Review by Erika Orrick:
A must-have for anyone considering grad school. This book takes you from why do you want to go, to do you have what it takes, to finding an advisor, to writing your dissertation. It gives you guidelines on how to deal with picking an advisor, dealing with stress, there's even a discussion on grad school and married life. Since the climate of graduate school is one without explicit guidelines in a sink-or-swim environment, this guide can be essential to fill in the holes.
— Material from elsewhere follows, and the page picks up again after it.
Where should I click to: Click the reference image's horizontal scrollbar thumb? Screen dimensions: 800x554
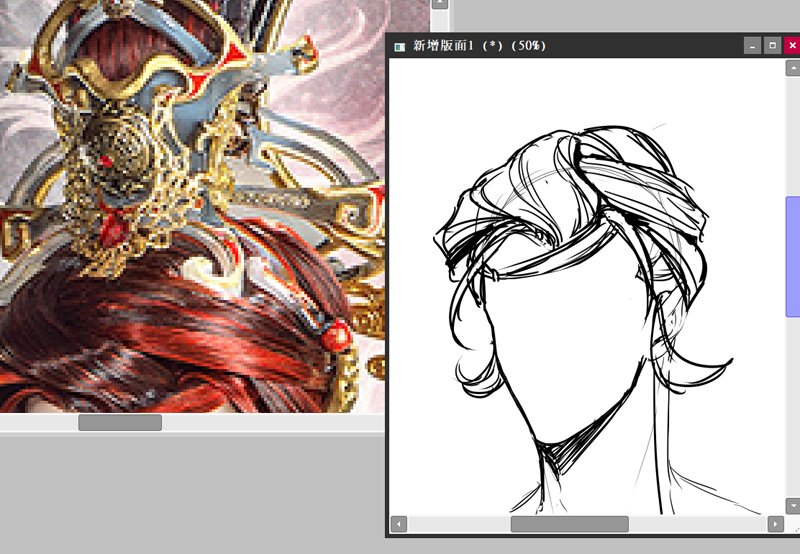pos(120,423)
Review by Lynellen D. S. Perry:
This is an EXCELLENT reference manual for anyone writing a senior project, a master's thesis, or a doctoral dissertation. The book is easy to read and offers step-by-step advice on how to pick a research topic, how to write your proposal, introduction, methods section, results, and discussion. Examples are included for each phase and the author even gives advice on what NOT to write, and how to avoid common mistakes. This is indispensable.
Review by Erika Orrick:
If you want a good textbook overview of HCI, this is one of the books you ought to read. The authors, all respected leaders in the HCI community, explore some fundamentals before diving into more complex issues. I especially like the format of the first three chapters where they first discuss the human by himself, then the computer by itself, and finally in chapter three they begin to explain the complexities of the interaction between the two. Yes, this is a text book, but don't let that deter you. It reads well and is a good reference book for any computer scientist to have on his or her shelf, not just HCI practitioners.
Review by Erika Orrick:
The Design of Everyday Things (originally published in hardcover as The Psychology of Everyday Things) refutes people's age-old response of "it must be my fault" that something won't work. In this book, Don Norman, long recognized as a leader in Human Factors research, discusses how designers fail to take users into account when designing the simplest things, such as telephones and doors. The Design of Everyday Things is an easy read, very hard to put down. You'll laugh at some of the examples he gives, but you'll recognize yourself in many of them, too.